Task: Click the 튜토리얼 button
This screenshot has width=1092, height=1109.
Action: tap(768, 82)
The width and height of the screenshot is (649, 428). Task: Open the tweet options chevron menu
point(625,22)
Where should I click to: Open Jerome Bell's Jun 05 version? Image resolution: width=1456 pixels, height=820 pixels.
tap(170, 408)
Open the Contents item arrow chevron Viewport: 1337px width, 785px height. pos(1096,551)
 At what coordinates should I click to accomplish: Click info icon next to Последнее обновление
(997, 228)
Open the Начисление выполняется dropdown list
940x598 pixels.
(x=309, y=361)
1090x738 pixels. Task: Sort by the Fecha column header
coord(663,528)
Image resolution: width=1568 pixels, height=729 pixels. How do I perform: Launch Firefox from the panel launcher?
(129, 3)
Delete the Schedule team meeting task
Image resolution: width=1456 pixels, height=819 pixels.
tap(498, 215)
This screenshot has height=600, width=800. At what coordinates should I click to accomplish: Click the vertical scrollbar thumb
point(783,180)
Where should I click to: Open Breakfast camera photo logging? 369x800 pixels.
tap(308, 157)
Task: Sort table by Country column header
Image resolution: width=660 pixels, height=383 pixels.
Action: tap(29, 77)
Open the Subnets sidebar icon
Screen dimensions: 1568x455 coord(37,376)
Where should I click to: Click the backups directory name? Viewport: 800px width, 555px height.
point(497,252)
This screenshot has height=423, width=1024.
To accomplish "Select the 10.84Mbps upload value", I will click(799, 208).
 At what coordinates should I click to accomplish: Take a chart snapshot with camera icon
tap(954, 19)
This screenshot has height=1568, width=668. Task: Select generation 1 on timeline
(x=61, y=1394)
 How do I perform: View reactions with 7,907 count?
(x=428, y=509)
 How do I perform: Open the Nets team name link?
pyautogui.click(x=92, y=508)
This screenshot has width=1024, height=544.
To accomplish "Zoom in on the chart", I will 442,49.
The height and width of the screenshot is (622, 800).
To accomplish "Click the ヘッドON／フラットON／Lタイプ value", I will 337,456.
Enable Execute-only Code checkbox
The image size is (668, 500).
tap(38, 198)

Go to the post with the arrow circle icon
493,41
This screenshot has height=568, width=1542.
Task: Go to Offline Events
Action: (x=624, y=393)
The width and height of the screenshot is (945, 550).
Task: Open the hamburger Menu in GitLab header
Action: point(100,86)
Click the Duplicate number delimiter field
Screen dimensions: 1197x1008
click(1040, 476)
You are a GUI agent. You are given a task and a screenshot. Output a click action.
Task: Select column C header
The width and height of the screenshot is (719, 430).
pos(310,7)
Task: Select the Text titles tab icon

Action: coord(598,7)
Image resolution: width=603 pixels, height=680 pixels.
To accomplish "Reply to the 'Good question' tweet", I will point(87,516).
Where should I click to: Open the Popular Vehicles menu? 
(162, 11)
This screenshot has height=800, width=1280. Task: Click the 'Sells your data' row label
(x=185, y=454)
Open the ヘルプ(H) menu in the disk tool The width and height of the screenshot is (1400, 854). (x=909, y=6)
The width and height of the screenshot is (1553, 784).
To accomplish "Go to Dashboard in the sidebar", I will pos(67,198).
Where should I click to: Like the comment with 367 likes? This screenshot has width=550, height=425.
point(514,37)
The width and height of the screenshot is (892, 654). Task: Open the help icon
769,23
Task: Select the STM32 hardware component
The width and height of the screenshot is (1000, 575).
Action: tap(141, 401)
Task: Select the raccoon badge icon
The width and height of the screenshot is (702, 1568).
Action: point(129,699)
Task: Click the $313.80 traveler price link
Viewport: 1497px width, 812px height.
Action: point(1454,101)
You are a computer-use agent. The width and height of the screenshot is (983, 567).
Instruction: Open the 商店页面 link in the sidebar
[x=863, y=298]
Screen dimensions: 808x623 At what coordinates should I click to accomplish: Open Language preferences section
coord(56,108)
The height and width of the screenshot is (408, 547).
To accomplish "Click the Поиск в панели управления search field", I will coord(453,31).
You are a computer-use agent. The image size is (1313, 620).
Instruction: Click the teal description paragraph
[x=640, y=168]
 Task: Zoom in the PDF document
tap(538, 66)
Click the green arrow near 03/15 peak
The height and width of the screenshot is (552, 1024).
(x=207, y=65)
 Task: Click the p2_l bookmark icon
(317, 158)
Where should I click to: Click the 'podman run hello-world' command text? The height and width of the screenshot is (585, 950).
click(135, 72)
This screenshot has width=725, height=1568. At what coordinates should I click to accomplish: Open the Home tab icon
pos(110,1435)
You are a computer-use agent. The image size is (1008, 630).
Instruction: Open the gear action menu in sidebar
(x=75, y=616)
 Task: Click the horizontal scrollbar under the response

Work instructions:
Set down the records once more, character for character.

Final answer:
Task: Click the 튜토리얼 button
This screenshot has width=1092, height=1109.
Action: tap(768, 82)
The width and height of the screenshot is (649, 428). Task: Open the tweet options chevron menu
point(625,22)
Where should I click to: Open Jerome Bell's Jun 05 version? Image resolution: width=1456 pixels, height=820 pixels.
tap(170, 408)
Open the Contents item arrow chevron Viewport: 1337px width, 785px height. pos(1096,551)
 At what coordinates should I click to accomplish: Click info icon next to Последнее обновление
(997, 228)
Open the Начисление выполняется dropdown list
940x598 pixels.
(x=309, y=361)
1090x738 pixels. Task: Sort by the Fecha column header
coord(663,528)
Image resolution: width=1568 pixels, height=729 pixels. How do I perform: Launch Firefox from the panel launcher?
(129, 3)
Delete the Schedule team meeting task
Image resolution: width=1456 pixels, height=819 pixels.
tap(498, 215)
This screenshot has height=600, width=800. At what coordinates should I click to accomplish: Click the vertical scrollbar thumb
point(783,180)
Where should I click to: Open Breakfast camera photo logging? 369x800 pixels.
tap(308, 157)
Task: Sort table by Country column header
Image resolution: width=660 pixels, height=383 pixels.
Action: tap(29, 77)
Open the Subnets sidebar icon
Screen dimensions: 1568x455 coord(37,376)
Where should I click to: Click the backups directory name? Viewport: 800px width, 555px height.
point(497,252)
This screenshot has height=423, width=1024.
To accomplish "Select the 10.84Mbps upload value", I will click(799, 208).
 At what coordinates should I click to accomplish: Take a chart snapshot with camera icon
tap(954, 19)
This screenshot has height=1568, width=668. Task: Select generation 1 on timeline
(x=61, y=1394)
 How do I perform: View reactions with 7,907 count?
(x=428, y=509)
 How do I perform: Open the Nets team name link?
pyautogui.click(x=92, y=508)
This screenshot has width=1024, height=544.
To accomplish "Zoom in on the chart", I will 442,49.
The height and width of the screenshot is (622, 800).
To accomplish "Click the ヘッドON／フラットON／Lタイプ value", I will 337,456.
Enable Execute-only Code checkbox
The image size is (668, 500).
tap(38, 198)

Go to the post with the arrow circle icon
493,41
This screenshot has height=568, width=1542.
Task: Go to Offline Events
Action: (x=624, y=393)
The width and height of the screenshot is (945, 550).
Task: Open the hamburger Menu in GitLab header
Action: point(100,86)
Click the Duplicate number delimiter field
Screen dimensions: 1197x1008
click(1040, 476)
You are a GUI agent. You are given a task and a screenshot. Output a click action.
Task: Select column C header
The width and height of the screenshot is (719, 430).
pos(310,7)
Task: Select the Text titles tab icon

Action: coord(598,7)
Image resolution: width=603 pixels, height=680 pixels.
To accomplish "Reply to the 'Good question' tweet", I will point(87,516).
Where should I click to: Open the Popular Vehicles menu? 
(162, 11)
This screenshot has height=800, width=1280. Task: Click the 'Sells your data' row label
(x=185, y=454)
Open the ヘルプ(H) menu in the disk tool The width and height of the screenshot is (1400, 854). (x=909, y=6)
The width and height of the screenshot is (1553, 784).
To accomplish "Go to Dashboard in the sidebar", I will pos(67,198).
Where should I click to: Like the comment with 367 likes? This screenshot has width=550, height=425.
point(514,37)
The width and height of the screenshot is (892, 654). Task: Open the help icon
769,23
Task: Select the STM32 hardware component
The width and height of the screenshot is (1000, 575).
Action: tap(141, 401)
Task: Select the raccoon badge icon
The width and height of the screenshot is (702, 1568).
Action: point(129,699)
Task: Click the $313.80 traveler price link
Viewport: 1497px width, 812px height.
Action: point(1454,101)
You are a computer-use agent. The width and height of the screenshot is (983, 567).
Instruction: Open the 商店页面 link in the sidebar
[x=863, y=298]
Screen dimensions: 808x623 At what coordinates should I click to accomplish: Open Language preferences section
coord(56,108)
The height and width of the screenshot is (408, 547).
To accomplish "Click the Поиск в панели управления search field", I will coord(453,31).
You are a computer-use agent. The image size is (1313, 620).
Instruction: Click the teal description paragraph
[x=640, y=168]
 Task: Zoom in the PDF document
tap(538, 66)
Click the green arrow near 03/15 peak
The height and width of the screenshot is (552, 1024).
(x=207, y=65)
 Task: Click the p2_l bookmark icon
(317, 158)
Where should I click to: Click the 'podman run hello-world' command text? The height and width of the screenshot is (585, 950).
click(135, 72)
This screenshot has width=725, height=1568. At what coordinates should I click to accomplish: Open the Home tab icon
pos(110,1435)
You are a computer-use agent. The image size is (1008, 630).
Instruction: Open the gear action menu in sidebar
(x=75, y=616)
 Task: Click the horizontal scrollbar under the response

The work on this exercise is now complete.